Entries for pointing to words and elements:

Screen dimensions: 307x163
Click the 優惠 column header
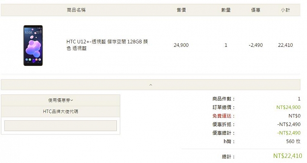pos(255,10)
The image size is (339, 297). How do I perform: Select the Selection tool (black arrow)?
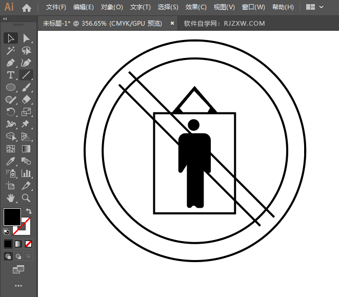click(11, 38)
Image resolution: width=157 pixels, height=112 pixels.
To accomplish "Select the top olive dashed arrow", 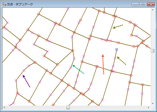I will click(x=118, y=26).
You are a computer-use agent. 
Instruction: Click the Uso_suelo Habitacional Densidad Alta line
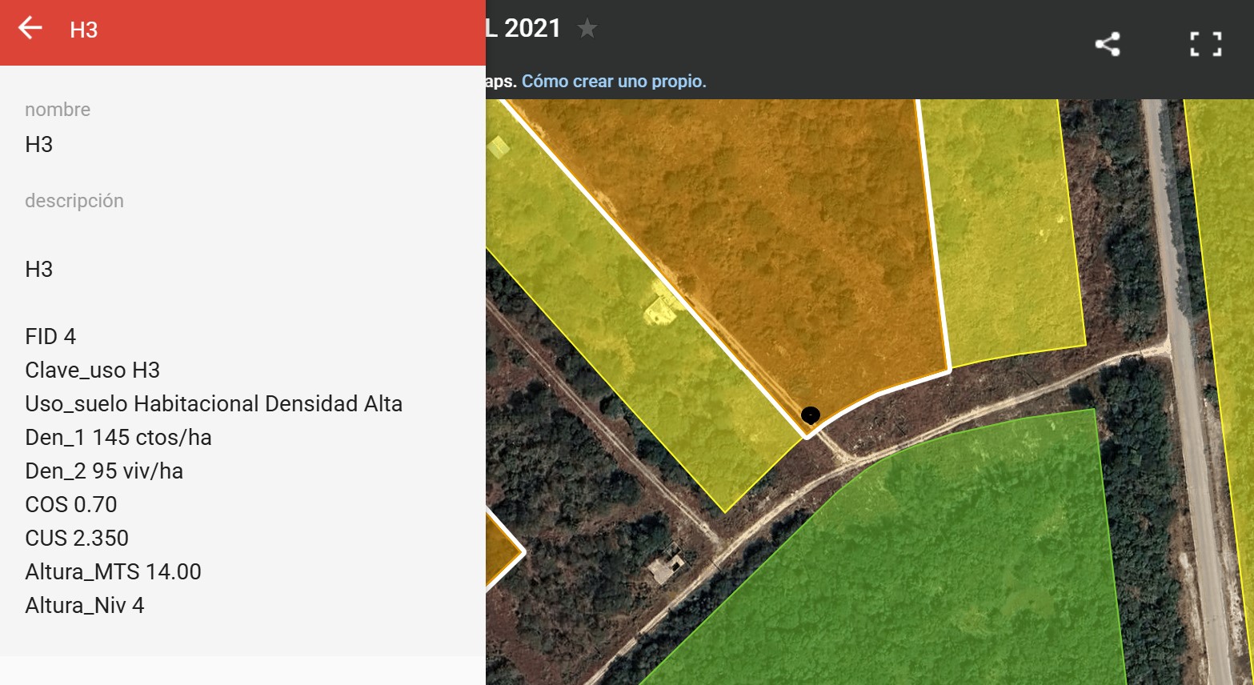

_Set problem_. Please put the entries from the start through the line containing "click(11, 38)" into a Markdown table with the columns "No." and "Line", one numbered row per line, skipping blank lines. Leave the pictures out of the table.

_Problem solution_.
| No. | Line |
|---|---|
| 1 | Screen dimensions: 307x163 |
| 2 | Click the 優惠 column header |
| 3 | pos(255,10) |
| 4 | The image size is (339, 297). How do I perform: Select the Selection tool (black arrow)? |
| 5 | click(11, 38) |